Planning and Supporting Growth: Scalability at Workday, Part 2

This is the second part in our two-part interview with Workday technologists Jon Ruggiero and Jim Stratton on how Workday was built to scale from the start. In part one, we talked about the impact of system scalability and how it’s a critical element of the Workday architecture. In this blog, Ruggiero and Stratton discuss the role of scalability in meeting customer needs and how Workday keeps up with different types of customer demands.

How does Workday meet customer needs through scalability?

Ruggiero
Jon Ruggiero

Ruggiero: As an engineering organization, we have always set goals for ourselves and then created projects to deliver on them. These goals are tied to Workday business and customer objectives—for example, delivering a system that could scale from hundreds to hundreds of thousands of employees—and today, we are at the point where some large enterprise customers are managing more than 1 million active and former employees (such as retirees) in Workday.

Can you point to specific architectural changes that have helped Workday provide its customers with better scalability?

Stratton
Jim Stratton

Stratton: We are always investing in our architecture and applications to meet the scalability goals we set for ourselves. In the early days, when our customers consisted of relatively small organizations, we were able to scale up mainly through more powerful hardware. When we realized that approach wasn’t going to get us very far, we invested heavily in architectural improvements that allowed us to scale horizontally by adding more computing resources.

One of the first changes we made was to add the ability to scale computing capacity for our read workload. We generally have to be prepared for a factor of 10x for our write workload. For example, as we looked to scale our payroll processing, we invested in technology that enabled us to distribute the workload across a compute grid to efficiently calculate pay in parallel.

“We will be able to allocate resources to meet the needs of specific customers at the moment they need them.”

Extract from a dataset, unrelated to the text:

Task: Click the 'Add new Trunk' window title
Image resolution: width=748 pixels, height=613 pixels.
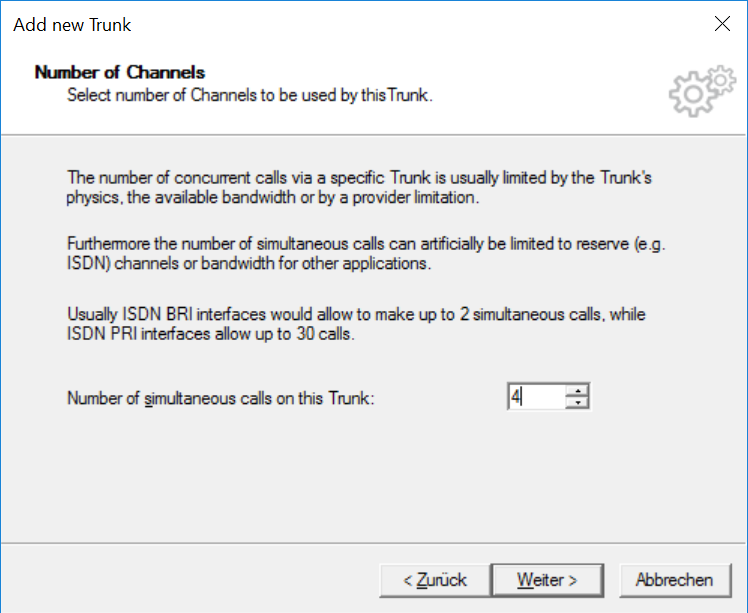Action: (72, 25)
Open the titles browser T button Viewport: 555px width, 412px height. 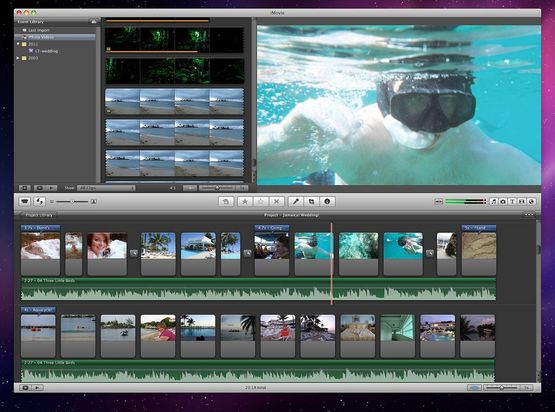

The grid is a compute resource shared by all of our customers so it creates a very efficient way for Workday to provide enormous computing power. As the other areas of our application evolved and grew, customers were also able to benefit from this scalable platform, so many of our largest jobs—such as those found in Workday Financial Management—now run on this parallelized compute grid.

Today we are working on technology that will allow us to scale specific application areas independently of each other. We will be able to allocate resources to meet the needs of specific customers at the moment they need them. This will allow us to scale for computing demands that are specific to business cycles such as open enrollment periods, time entry at the start and end of business days, financial close periods, and other time-sensitive needs.

Does scalability mean the same thing across all Workday applications?

Ruggiero: Every application area has its own unique characteristics. As an engineering organization, it is critical that we closely align with business goals. Given that we have decided to separate our application development from our platform development, we need to ensure that our platform can meet the needs of the applications that are built on top of it.

The biggest factor when thinking about scaling Workday Human Capital Management (HCM) is the number of employees a customer has. Employee count drives many of the core processes around payroll, open enrollment, time entry, and merit cycles. We’ve become pretty good at estimating how much compute capacity a Workday HCM customer will need if we know how many employees it has.

For Workday Financial Management, employee count is not a good indication of scalability requirements. A company with a relatively small employee population can generate a significant volume of financial transactions. We focus our scalability efforts in financial management around journal entries and journal lines entered per year to understand how much compute capacity we will need to allocate for a customer.